Repeat each of the entries below word for word, leaving every line unchanged.

Dataset entries:
- - - -

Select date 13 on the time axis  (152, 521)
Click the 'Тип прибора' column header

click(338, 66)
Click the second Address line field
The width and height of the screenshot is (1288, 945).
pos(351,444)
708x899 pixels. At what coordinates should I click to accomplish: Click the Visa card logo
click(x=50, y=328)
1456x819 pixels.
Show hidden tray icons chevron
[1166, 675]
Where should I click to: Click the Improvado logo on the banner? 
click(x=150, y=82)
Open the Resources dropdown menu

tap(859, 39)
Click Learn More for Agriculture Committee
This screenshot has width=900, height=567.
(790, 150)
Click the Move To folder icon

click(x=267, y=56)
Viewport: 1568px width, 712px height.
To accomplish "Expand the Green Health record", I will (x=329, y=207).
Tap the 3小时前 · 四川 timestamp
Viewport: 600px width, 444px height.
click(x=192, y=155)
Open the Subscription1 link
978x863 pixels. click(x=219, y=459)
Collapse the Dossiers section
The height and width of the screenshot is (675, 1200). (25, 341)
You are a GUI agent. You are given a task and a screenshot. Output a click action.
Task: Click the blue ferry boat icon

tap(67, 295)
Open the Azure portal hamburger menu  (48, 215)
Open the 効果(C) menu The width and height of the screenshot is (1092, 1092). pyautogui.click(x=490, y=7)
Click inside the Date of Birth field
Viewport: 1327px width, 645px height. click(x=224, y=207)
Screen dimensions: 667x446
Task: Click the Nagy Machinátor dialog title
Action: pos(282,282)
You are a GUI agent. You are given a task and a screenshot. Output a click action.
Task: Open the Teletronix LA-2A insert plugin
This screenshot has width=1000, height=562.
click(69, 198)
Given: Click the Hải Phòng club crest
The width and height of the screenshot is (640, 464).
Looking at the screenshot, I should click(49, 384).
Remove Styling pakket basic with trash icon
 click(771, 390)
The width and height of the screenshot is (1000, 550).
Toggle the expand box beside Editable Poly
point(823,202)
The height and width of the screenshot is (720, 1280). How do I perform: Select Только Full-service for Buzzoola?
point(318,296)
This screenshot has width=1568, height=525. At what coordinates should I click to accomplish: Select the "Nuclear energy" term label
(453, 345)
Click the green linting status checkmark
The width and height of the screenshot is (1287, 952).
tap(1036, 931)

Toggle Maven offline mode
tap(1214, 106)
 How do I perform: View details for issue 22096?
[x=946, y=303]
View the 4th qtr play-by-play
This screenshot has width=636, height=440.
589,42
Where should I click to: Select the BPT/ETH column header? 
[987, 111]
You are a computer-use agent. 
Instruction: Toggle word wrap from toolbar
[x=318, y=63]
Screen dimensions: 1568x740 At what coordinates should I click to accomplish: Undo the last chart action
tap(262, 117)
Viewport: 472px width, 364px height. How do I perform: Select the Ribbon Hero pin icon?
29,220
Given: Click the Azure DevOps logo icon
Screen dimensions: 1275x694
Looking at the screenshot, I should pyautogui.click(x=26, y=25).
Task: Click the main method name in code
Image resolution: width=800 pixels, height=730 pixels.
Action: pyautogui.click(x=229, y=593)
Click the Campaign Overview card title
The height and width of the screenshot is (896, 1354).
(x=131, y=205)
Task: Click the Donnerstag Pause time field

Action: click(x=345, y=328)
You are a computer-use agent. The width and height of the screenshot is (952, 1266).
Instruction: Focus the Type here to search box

- - - -

Response to this task:
Select date 13 on the time axis  (152, 521)
Click the 'Тип прибора' column header

click(338, 66)
Click the second Address line field
The width and height of the screenshot is (1288, 945).
pos(351,444)
708x899 pixels. At what coordinates should I click to accomplish: Click the Visa card logo
click(x=50, y=328)
1456x819 pixels.
Show hidden tray icons chevron
[1166, 675]
Where should I click to: Click the Improvado logo on the banner? 
click(x=150, y=82)
Open the Resources dropdown menu

tap(859, 39)
Click Learn More for Agriculture Committee
This screenshot has width=900, height=567.
(790, 150)
Click the Move To folder icon

click(x=267, y=56)
Viewport: 1568px width, 712px height.
To accomplish "Expand the Green Health record", I will (x=329, y=207).
Tap the 3小时前 · 四川 timestamp
Viewport: 600px width, 444px height.
click(x=192, y=155)
Open the Subscription1 link
978x863 pixels. click(x=219, y=459)
Collapse the Dossiers section
The height and width of the screenshot is (675, 1200). (25, 341)
You are a GUI agent. You are given a task and a screenshot. Output a click action.
Task: Click the blue ferry boat icon

tap(67, 295)
Open the Azure portal hamburger menu  (48, 215)
Open the 効果(C) menu The width and height of the screenshot is (1092, 1092). pyautogui.click(x=490, y=7)
Click inside the Date of Birth field
Viewport: 1327px width, 645px height. click(x=224, y=207)
Screen dimensions: 667x446
Task: Click the Nagy Machinátor dialog title
Action: pos(282,282)
You are a GUI agent. You are given a task and a screenshot. Output a click action.
Task: Open the Teletronix LA-2A insert plugin
This screenshot has width=1000, height=562.
click(69, 198)
Given: Click the Hải Phòng club crest
The width and height of the screenshot is (640, 464).
Looking at the screenshot, I should click(49, 384).
Remove Styling pakket basic with trash icon
 click(771, 390)
The width and height of the screenshot is (1000, 550).
Toggle the expand box beside Editable Poly
point(823,202)
The height and width of the screenshot is (720, 1280). How do I perform: Select Только Full-service for Buzzoola?
point(318,296)
This screenshot has width=1568, height=525. At what coordinates should I click to accomplish: Select the "Nuclear energy" term label
(453, 345)
Click the green linting status checkmark
The width and height of the screenshot is (1287, 952).
tap(1036, 931)

Toggle Maven offline mode
tap(1214, 106)
 How do I perform: View details for issue 22096?
[x=946, y=303]
View the 4th qtr play-by-play
This screenshot has width=636, height=440.
589,42
Where should I click to: Select the BPT/ETH column header? 
[987, 111]
You are a computer-use agent. 
Instruction: Toggle word wrap from toolbar
[x=318, y=63]
Screen dimensions: 1568x740 At what coordinates should I click to accomplish: Undo the last chart action
tap(262, 117)
Viewport: 472px width, 364px height. How do I perform: Select the Ribbon Hero pin icon?
29,220
Given: Click the Azure DevOps logo icon
Screen dimensions: 1275x694
Looking at the screenshot, I should pyautogui.click(x=26, y=25).
Task: Click the main method name in code
Image resolution: width=800 pixels, height=730 pixels.
Action: pyautogui.click(x=229, y=593)
Click the Campaign Overview card title
The height and width of the screenshot is (896, 1354).
(x=131, y=205)
Task: Click the Donnerstag Pause time field

Action: click(x=345, y=328)
You are a computer-use agent. The width and height of the screenshot is (952, 1266).
Instruction: Focus the Type here to search box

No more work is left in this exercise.